I was not really familiar with Miles before but it definitely seemed like a star-making turn from him. In contrast, a lot of people say that Shailene was robbed of an Oscar nomination for The Descendants, do you expect any push for her in terms of some award's buzz? Personally, I thought it was a worthy performance and she’s just fantastic.
JP: That’s awesome. I obviously agree with you but I’m obviously partial. I think she’s amazing and I think she was robbed for ‘The Descendants’ and I think she’s really phenomenal in this film as is Miles and all the cast. I hope they get all of the acclaim for these performances that they possibly can. Obviously, there’s a million things that have to happen right and the life of a film is not something you can predict but I feel like we have great support from A24, our distributors. They really fell in love with our film at Sundance and wanted to take it off the table the opening weekend right after the premiere and they came in really strong and seemed to understand the film and what made it unique from other films about young people. What’s been really great thus far from the festival circuit so far is people do seem to be universally falling in love with them individually but them also as a couple in this film. I assume that they’ll continue to gain critical support for these performances.
You’ve worked with Mary Elizabeth Winstead in your past two features, do you plan to continue fitting her into roles in your films?
JP: I would love to work with Mary again. Honestly, I hope to make a number of films in my life and I would love to work with all of these actors again. You have to find people that you think are perfect for the role and an actor that you love might not be perfect for a certain role but all things being equal I love the idea of having an ensemble, like a stock company of actors that I can keep working with again. The same thing that excited me about working with Nick Nolte on my first film, I’m still excited about that and I would love to work with him again. I love really great actors and I love watching people who can make me laugh and then break my heart.
If you were handed the keys to any superhero or supervillain movie, what would you want to do?

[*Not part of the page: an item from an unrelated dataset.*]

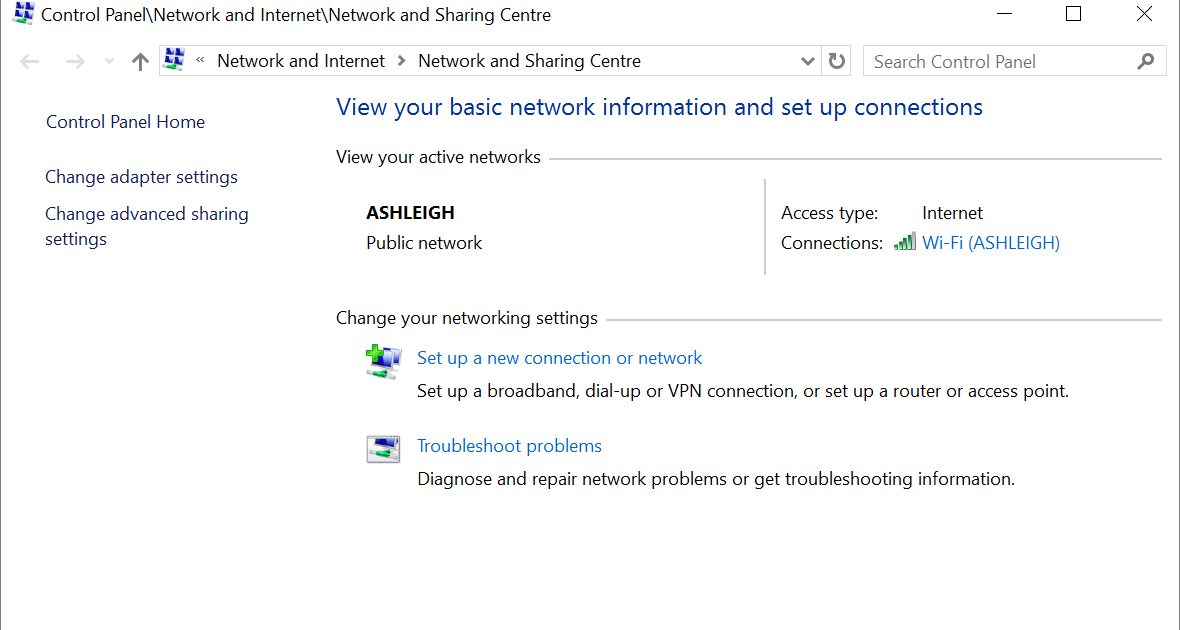Open the Wi-Fi (ASHLEIGH) connection link

click(990, 242)
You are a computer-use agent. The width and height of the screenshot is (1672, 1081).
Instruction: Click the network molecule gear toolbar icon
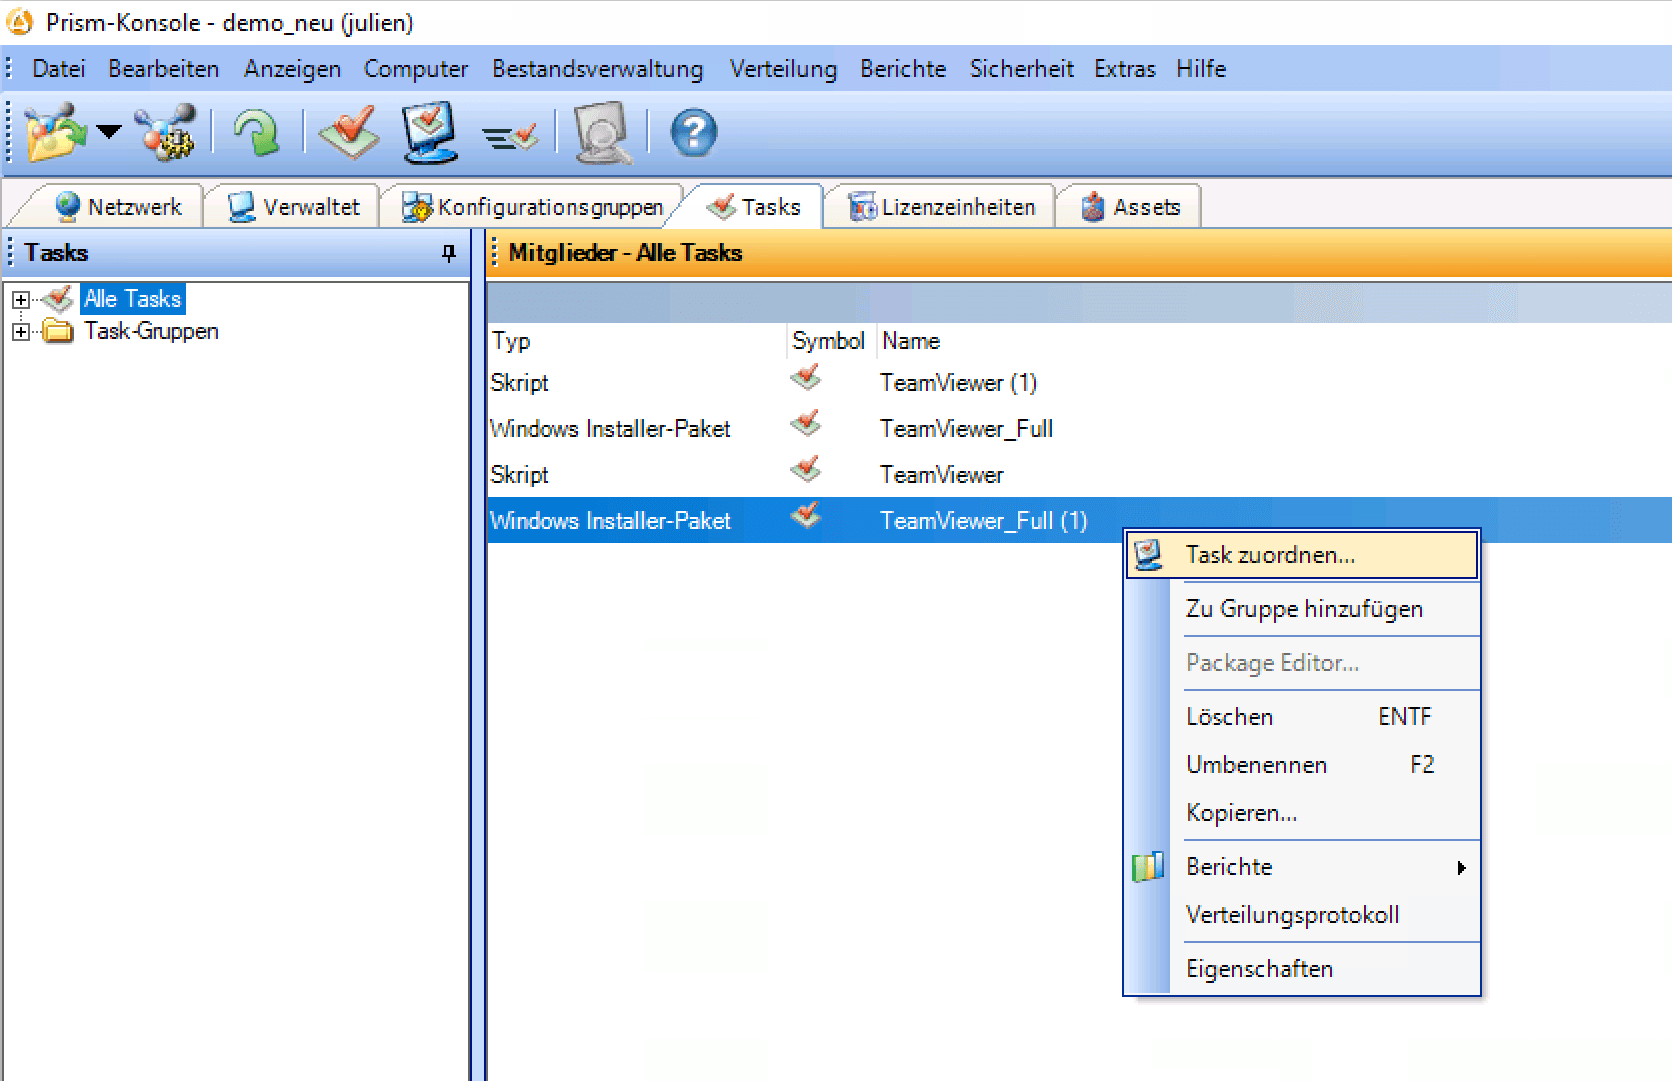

JP: That’s really tough. I feel like my take on heroes is really specific and human and flawed that I don’t know if the people financing the movie would want me to make it. It’s hard for me to say because I would...we live in the golden age of superhero movies where we have really damaged characters but I would probably want to push them even further. This book ‘Pure’ that I’m finishing the adaptation on, I wouldn’t call it a superhero story because it has more in common with ‘Brazil’ or ‘Pan’s Labyrinth’ or ‘City of Lost Children’. One of the main characters is a 15-year old girl with a doll for a hand. It’s futuristic Baltimore with all these detonations so people have all these things fused to them. One of the main character has birds growing out of his back; another guy is fused to his brother. It’s really strange and somehow funny and weird and moving. It’s a great adventure story that reminds me of ‘Wizard of Oz’ in some ways, which is one of my favorite movies.
Do you have anyone attached to star in that yet?
JP: No, not at all. It’s really early stages. Most of the main characters are teenagers so we’ll see. Casting teenagers is so tough because if you shoot a movie in 2012 and do a really extensive casting search and meet all these great American and British and Australian actors, you can get a sense of where the acting talent is in that year but if you shoot a movie 3 years later, most of them are probably too old so you have to go out and rediscover. So who knows. I’m sure the actors that will be the best actors for those roles aren’t even on my radar yet. Some director will put them in something for Sundance next year that will blow everyone’s minds and that’ll be them.
The Spectacular Now has worked its way through the festival circuit and will be hitting theaters in limited release on August 2.